'60 Minutes' says to correct report on Benghazi attack
(Reuters) - TV newsmagazine "60 Minutes" on Friday said it would correct an October report on the September 11, 2012, attack on the U.S. diplomatic mission in Benghazi, Libya, saying that a source who told the program that he had been present at the scene of the attack gave conflicting testimony to the FBI.
The program on October 27 aired a segment on the attack, in which the U.S. ambassador to Libya, Chris Stevens, and three other Americans were killed, quoting a security official who described being at the compound during the attack, fighting off an assailant and seeing the ambassador's body.
Reporter Lara Logan said 60 Minutes no longer had confidence in the information the security official had given the program and it was a mistake to put him on air.

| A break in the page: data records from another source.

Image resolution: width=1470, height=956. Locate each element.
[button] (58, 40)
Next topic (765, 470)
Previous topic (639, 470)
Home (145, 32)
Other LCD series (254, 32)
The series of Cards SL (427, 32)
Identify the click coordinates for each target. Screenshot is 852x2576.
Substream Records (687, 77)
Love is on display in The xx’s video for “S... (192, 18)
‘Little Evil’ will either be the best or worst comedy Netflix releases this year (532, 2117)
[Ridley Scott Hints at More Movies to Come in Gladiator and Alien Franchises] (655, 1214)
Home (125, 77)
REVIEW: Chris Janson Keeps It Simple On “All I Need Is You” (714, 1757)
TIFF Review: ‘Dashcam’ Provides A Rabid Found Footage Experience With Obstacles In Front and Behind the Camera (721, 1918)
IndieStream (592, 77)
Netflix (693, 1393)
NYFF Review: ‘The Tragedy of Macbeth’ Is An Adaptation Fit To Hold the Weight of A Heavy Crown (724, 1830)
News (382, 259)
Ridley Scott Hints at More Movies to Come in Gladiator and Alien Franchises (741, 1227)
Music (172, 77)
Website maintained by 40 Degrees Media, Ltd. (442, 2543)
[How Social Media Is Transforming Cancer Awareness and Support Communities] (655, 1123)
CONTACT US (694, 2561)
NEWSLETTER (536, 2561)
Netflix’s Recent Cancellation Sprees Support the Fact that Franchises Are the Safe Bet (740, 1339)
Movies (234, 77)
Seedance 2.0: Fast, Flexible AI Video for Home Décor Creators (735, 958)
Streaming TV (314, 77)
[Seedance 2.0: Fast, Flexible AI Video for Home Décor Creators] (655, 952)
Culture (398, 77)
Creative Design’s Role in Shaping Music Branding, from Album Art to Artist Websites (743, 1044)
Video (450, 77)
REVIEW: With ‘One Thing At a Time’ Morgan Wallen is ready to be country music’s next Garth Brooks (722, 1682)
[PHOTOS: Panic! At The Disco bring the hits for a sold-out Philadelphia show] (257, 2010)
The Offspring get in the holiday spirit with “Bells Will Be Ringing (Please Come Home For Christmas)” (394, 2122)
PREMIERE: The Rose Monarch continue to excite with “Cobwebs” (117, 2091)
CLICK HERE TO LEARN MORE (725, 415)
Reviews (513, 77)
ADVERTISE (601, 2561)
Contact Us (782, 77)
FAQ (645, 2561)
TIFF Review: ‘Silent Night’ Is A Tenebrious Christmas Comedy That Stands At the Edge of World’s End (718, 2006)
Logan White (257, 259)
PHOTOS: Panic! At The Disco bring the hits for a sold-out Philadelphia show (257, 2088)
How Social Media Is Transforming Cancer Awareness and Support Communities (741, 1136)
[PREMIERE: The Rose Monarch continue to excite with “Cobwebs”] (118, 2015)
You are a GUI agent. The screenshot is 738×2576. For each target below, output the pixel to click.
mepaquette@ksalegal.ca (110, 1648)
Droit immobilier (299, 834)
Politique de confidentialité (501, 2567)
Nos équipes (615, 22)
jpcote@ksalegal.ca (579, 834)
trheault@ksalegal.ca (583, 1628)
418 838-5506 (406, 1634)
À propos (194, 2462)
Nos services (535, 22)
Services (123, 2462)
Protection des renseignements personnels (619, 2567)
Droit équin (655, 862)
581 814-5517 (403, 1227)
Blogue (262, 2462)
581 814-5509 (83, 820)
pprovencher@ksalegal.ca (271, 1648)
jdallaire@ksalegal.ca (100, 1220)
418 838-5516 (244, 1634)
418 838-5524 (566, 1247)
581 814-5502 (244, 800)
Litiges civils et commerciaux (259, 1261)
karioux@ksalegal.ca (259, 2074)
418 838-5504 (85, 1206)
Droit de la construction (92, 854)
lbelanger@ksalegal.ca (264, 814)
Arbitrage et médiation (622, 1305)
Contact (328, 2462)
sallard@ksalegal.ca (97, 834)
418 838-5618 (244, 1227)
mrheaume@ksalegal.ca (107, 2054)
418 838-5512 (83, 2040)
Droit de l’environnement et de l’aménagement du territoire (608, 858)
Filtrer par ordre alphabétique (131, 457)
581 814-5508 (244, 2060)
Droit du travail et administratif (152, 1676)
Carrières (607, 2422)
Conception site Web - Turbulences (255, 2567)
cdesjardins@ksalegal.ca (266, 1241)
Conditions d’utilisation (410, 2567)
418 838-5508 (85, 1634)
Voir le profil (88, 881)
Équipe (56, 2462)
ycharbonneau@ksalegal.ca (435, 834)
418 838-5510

"60 Minutes" has since learned that the official, who it named as Dylan Davies, gave the FBI a different account of his actions that night, Logan said on a CBS morning news program on Friday.
"The most important thing to every person at '60 Minutes' is the truth, and today the truth is we made a mistake," Logan said on "CBS This Morning." "Nobody likes to admit they made a mistake, but if you do, you have to stand up and take responsibility and you have to say that you are wrong. And in this case, we were wrong."
The program plans to air a correction on Sunday, Logan said.
Simon and Schuster, a publisher owned by CBS Corp, on Friday began withdrawing a book on the incident, "The Embassy House," which was written by Davies under the pseudonym Morgan Jones.
"In light of information that has been brought to our attention since the initial publication of 'The Embassy House,' we have withdrawn from publication and sale all formats of this book and are recommending that booksellers do the same," said Jennifer Robinson, a spokeswoman for Simon and Schuster's Threshold Editions unit.
The Benghazi attack, mounted by militants linked to al Qaeda, has emerged as a political flashpoint in Washington, with Republican lawmakers saying the assault and death of an ambassador show that President Barack Obama's administration has failed to maintain security at foreign posts.
Republican Senator Lindsey Graham last month threatened to block Janet Yellen, Obama's pick as next head of the Federal Reserve, until the administration provides more information on how the attack occurred.